Representing Burke-Gates, Dave Glenn, asked for the standard guideline sentence, since Burke-Gates wasn't the actual abuser. Burke-Gates' memories of his own abuse as a child caused him to freeze and prevented him from stopping Rodriguez's behavior.

Ahern sentenced both parents to 13 months in prison with credit for time served and eligibility to receive time off for good behavior. While the sentence was shorter than requested by the prosecution, Ahern said that the two needed to experience the system and pay their debt to society.

The judge suggested that if a stranger had treated their daughter the same way they had, Rodriguez and Burke-Gates would have been outraged at the thought of a probationary sentence for their conduct.

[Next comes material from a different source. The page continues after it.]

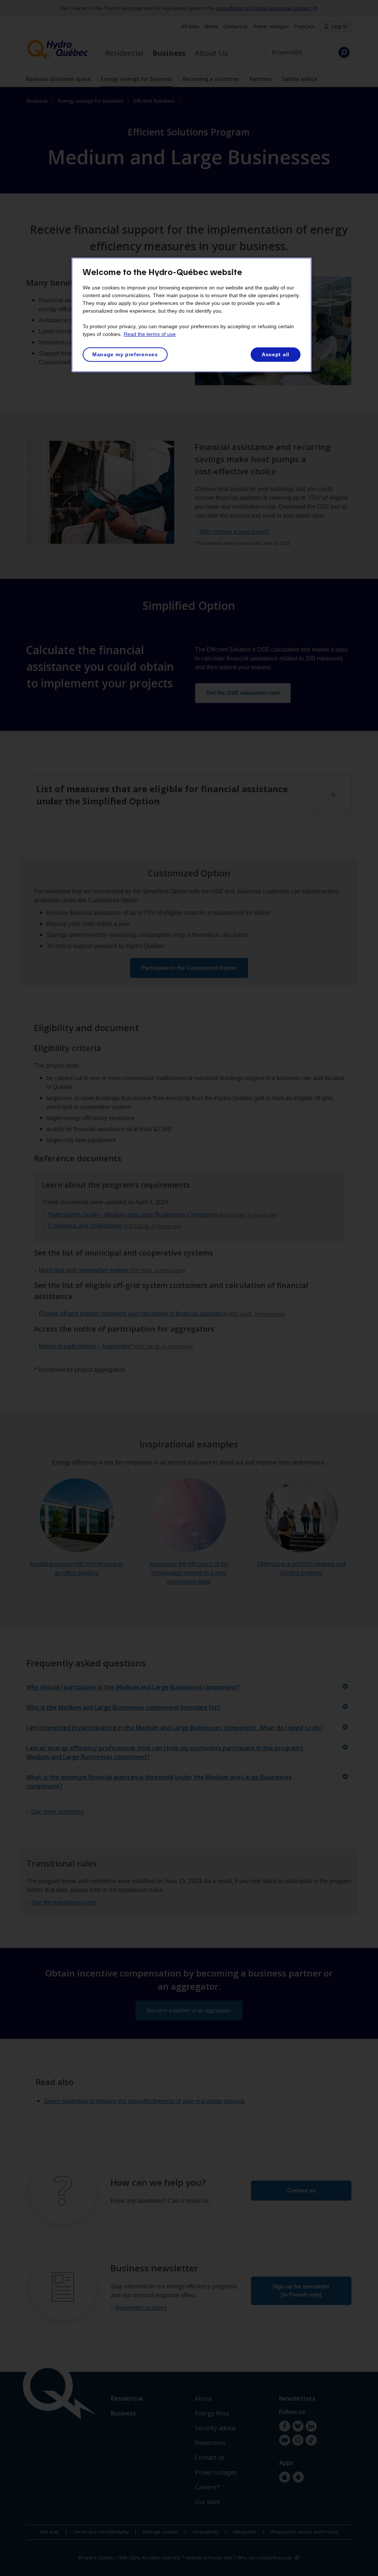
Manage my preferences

"A father has an absolute duty to protect his child, even against the mother, so that is why we asked for both parties to receive the same sentence." Leriche noted afterward. "He just sat there and recorded the beating and failed to protect his 2-year-old child."

While the prison sentence will not prevent them from regaining custody of their children, Ahern said that he hoped it would drive home the severity of their conduct.

Leriche expressed gratitude to Dennis Strange, of the Washington County Sheriff's Office, who obtained the video and sent it to the Madras Police Department, and appreciation to Webb and officer Brent Schulke, who responded to and investigated the case.